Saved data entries
+===+
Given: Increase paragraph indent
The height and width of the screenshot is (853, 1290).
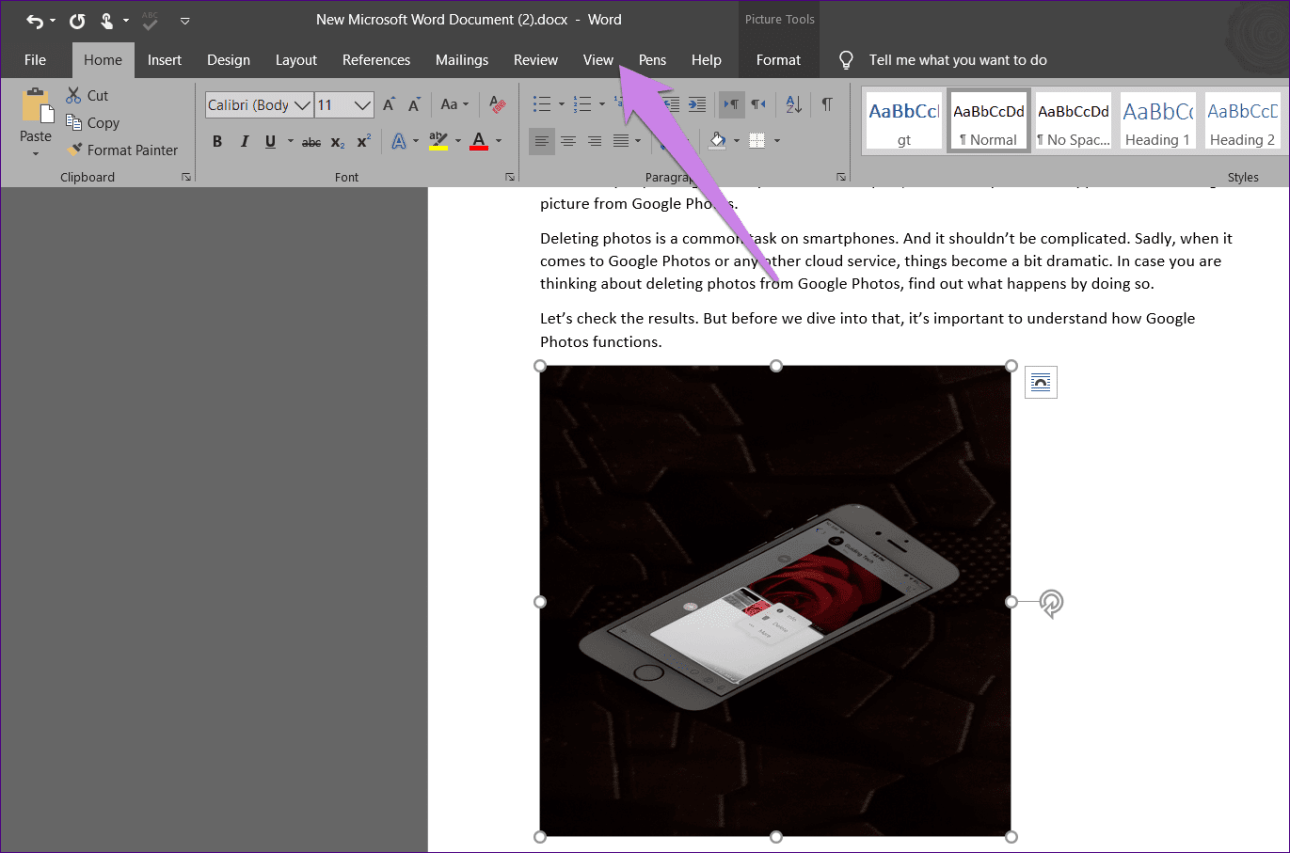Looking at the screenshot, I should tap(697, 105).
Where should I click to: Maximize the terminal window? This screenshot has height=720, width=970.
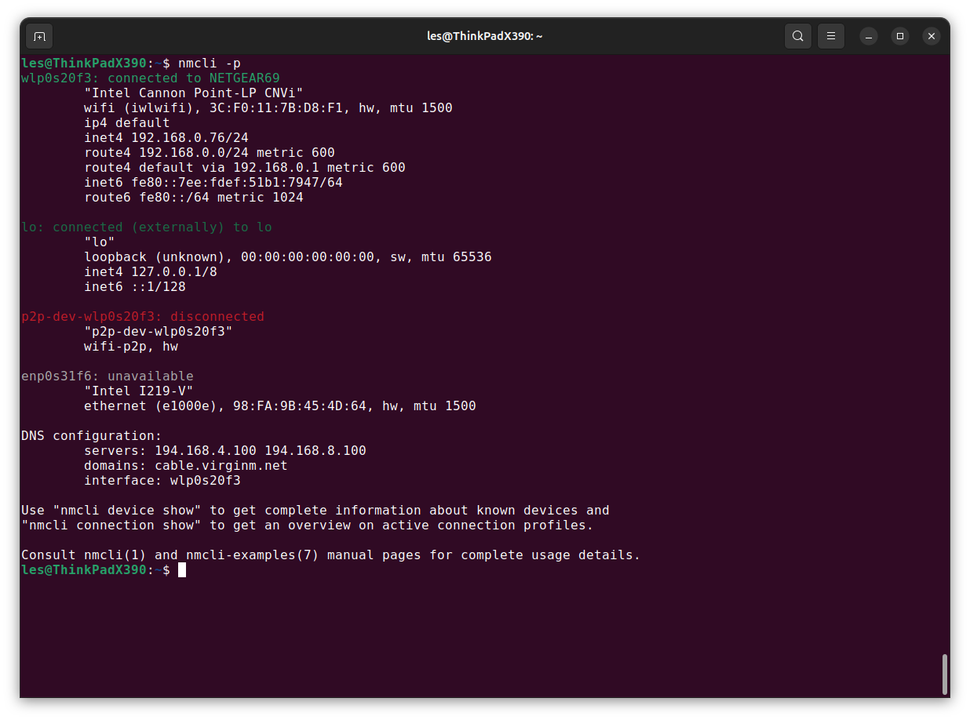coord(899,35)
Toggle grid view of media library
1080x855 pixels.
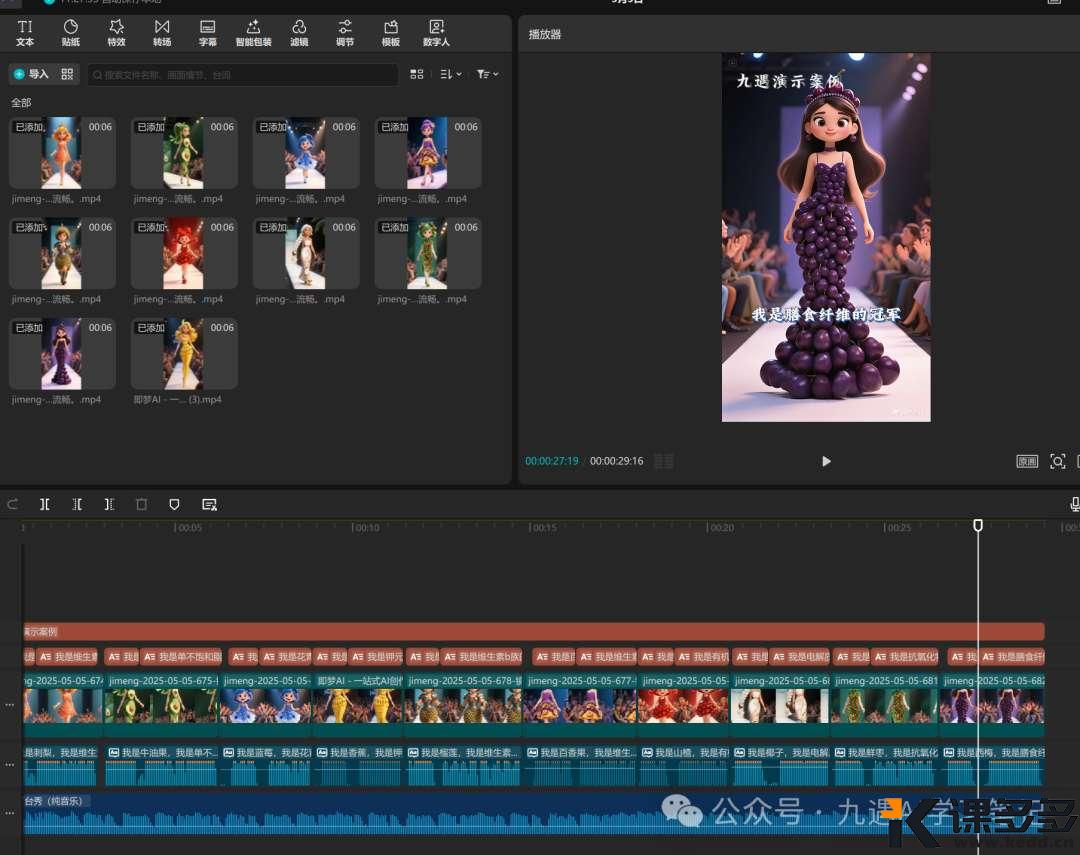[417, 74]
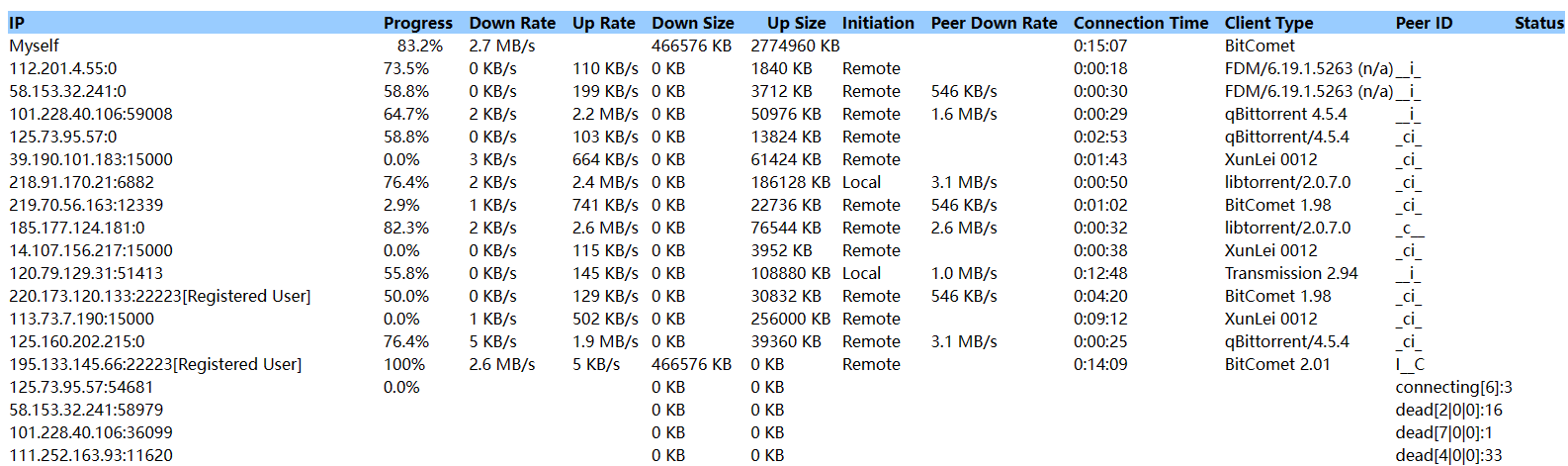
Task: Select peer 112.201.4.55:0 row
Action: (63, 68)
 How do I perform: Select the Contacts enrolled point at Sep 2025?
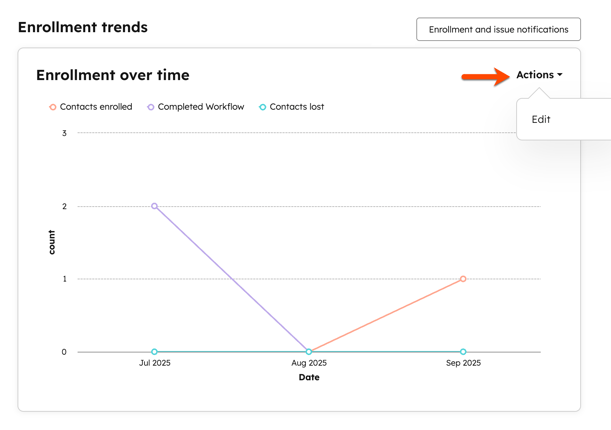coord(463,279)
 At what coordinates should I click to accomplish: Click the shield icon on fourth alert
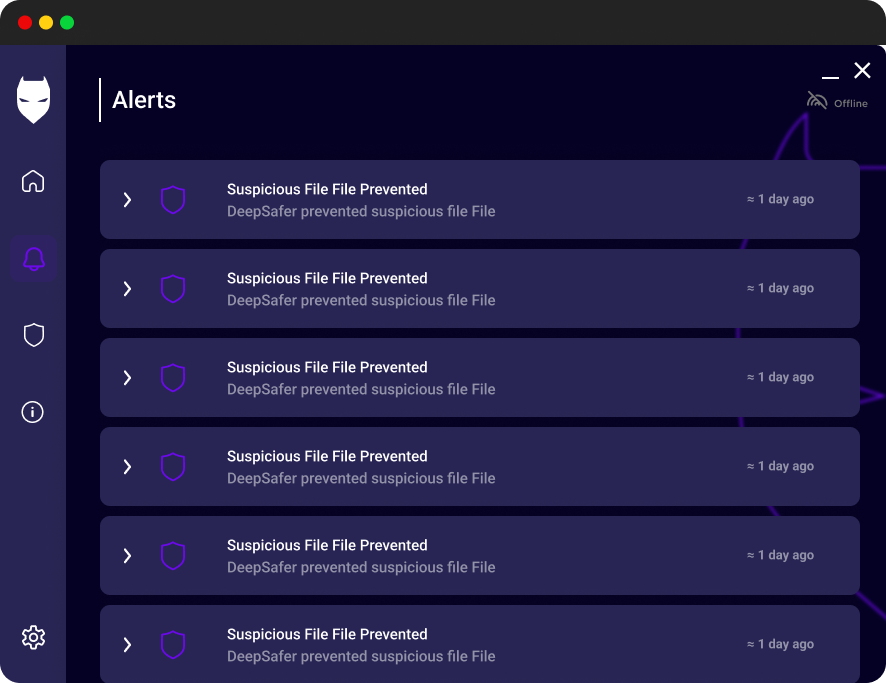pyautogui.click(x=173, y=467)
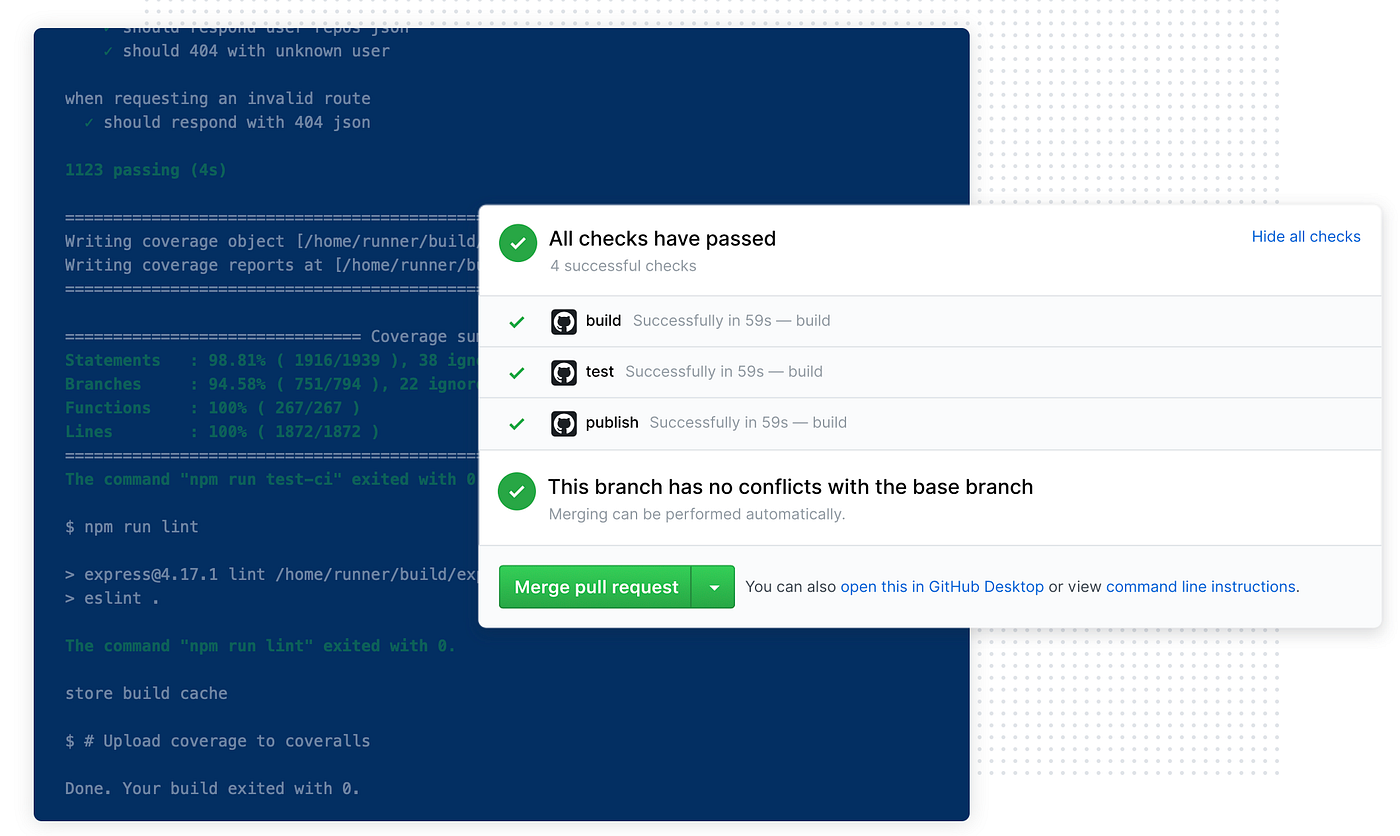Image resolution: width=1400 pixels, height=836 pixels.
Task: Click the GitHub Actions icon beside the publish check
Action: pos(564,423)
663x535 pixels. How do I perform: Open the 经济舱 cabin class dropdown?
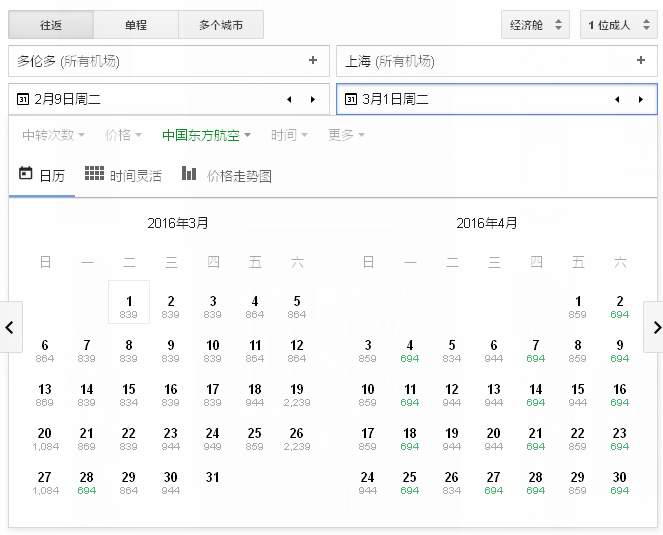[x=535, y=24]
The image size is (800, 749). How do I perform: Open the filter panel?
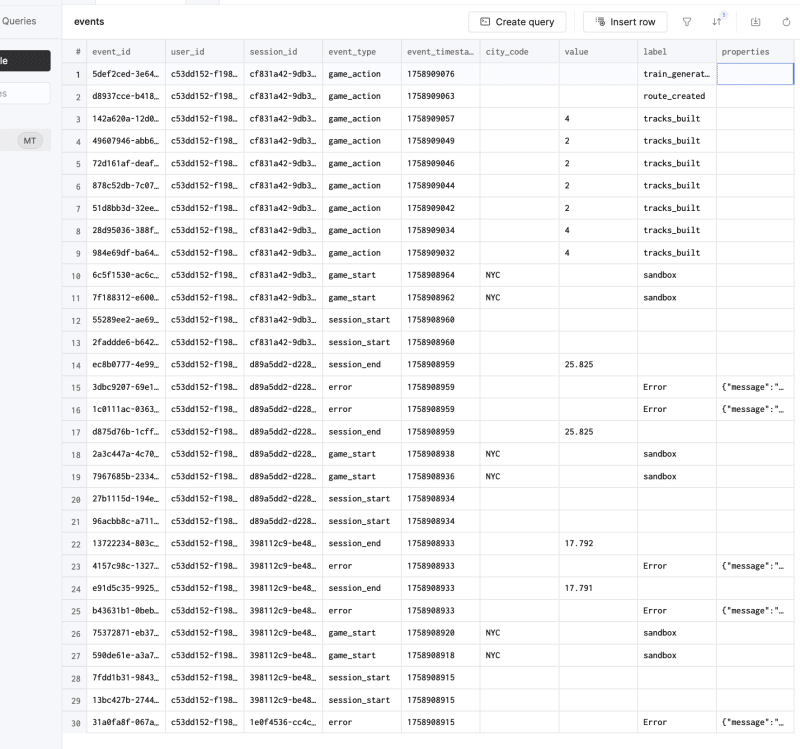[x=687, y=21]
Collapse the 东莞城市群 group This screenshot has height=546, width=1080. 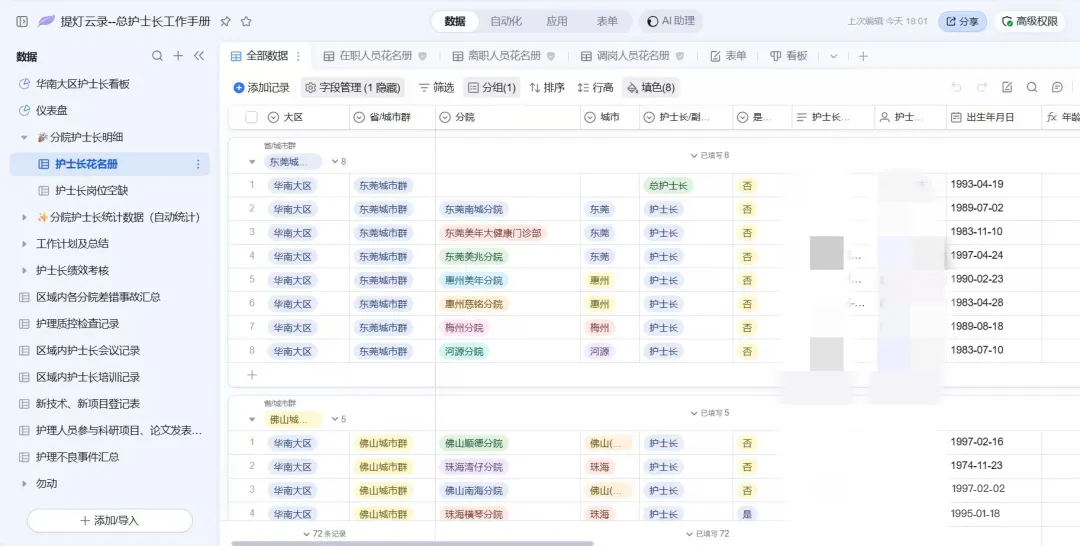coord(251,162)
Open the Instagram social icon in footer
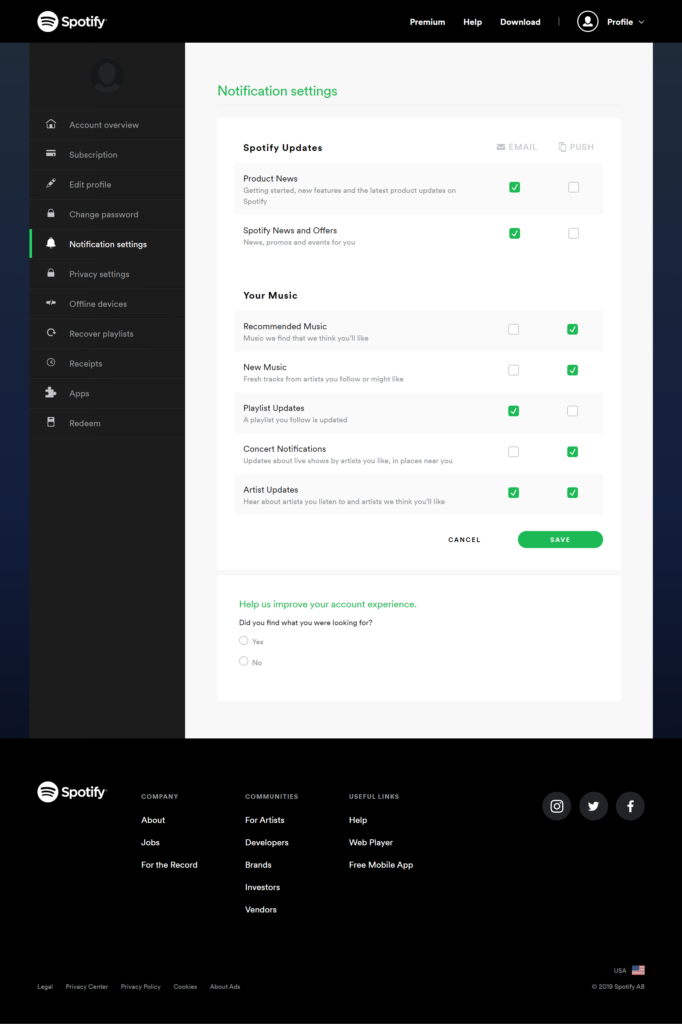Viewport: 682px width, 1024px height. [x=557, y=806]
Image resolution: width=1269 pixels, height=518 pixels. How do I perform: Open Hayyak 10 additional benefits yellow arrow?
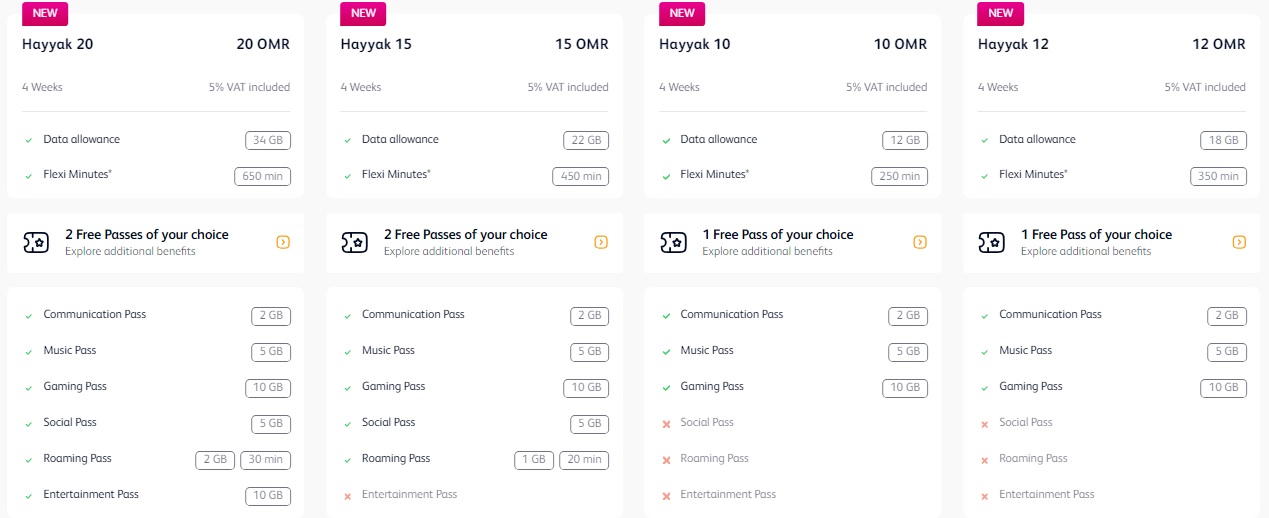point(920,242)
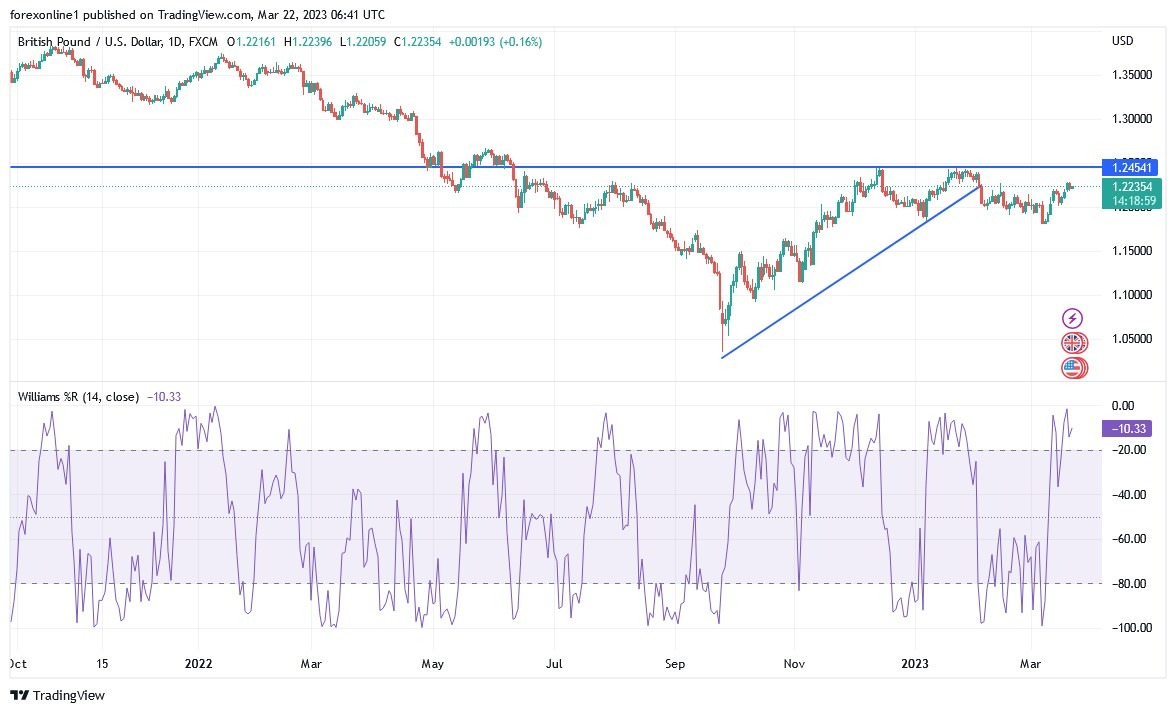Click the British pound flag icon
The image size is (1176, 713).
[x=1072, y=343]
+===+
* **WORK ORDER**: With the pictures left out, copy exactly the lines from the line holding "Open the Instagram social icon in footer" through the final line of the records, including both.

* **REPLY**:
Open the Instagram social icon in footer
Viewport: 682px width, 1024px height. [x=557, y=806]
Image resolution: width=1269 pixels, height=518 pixels. How do I perform: Open Hayyak 10 additional benefits yellow arrow?
point(920,242)
Click the British pound flag icon
The image size is (1176, 713).
[x=1072, y=343]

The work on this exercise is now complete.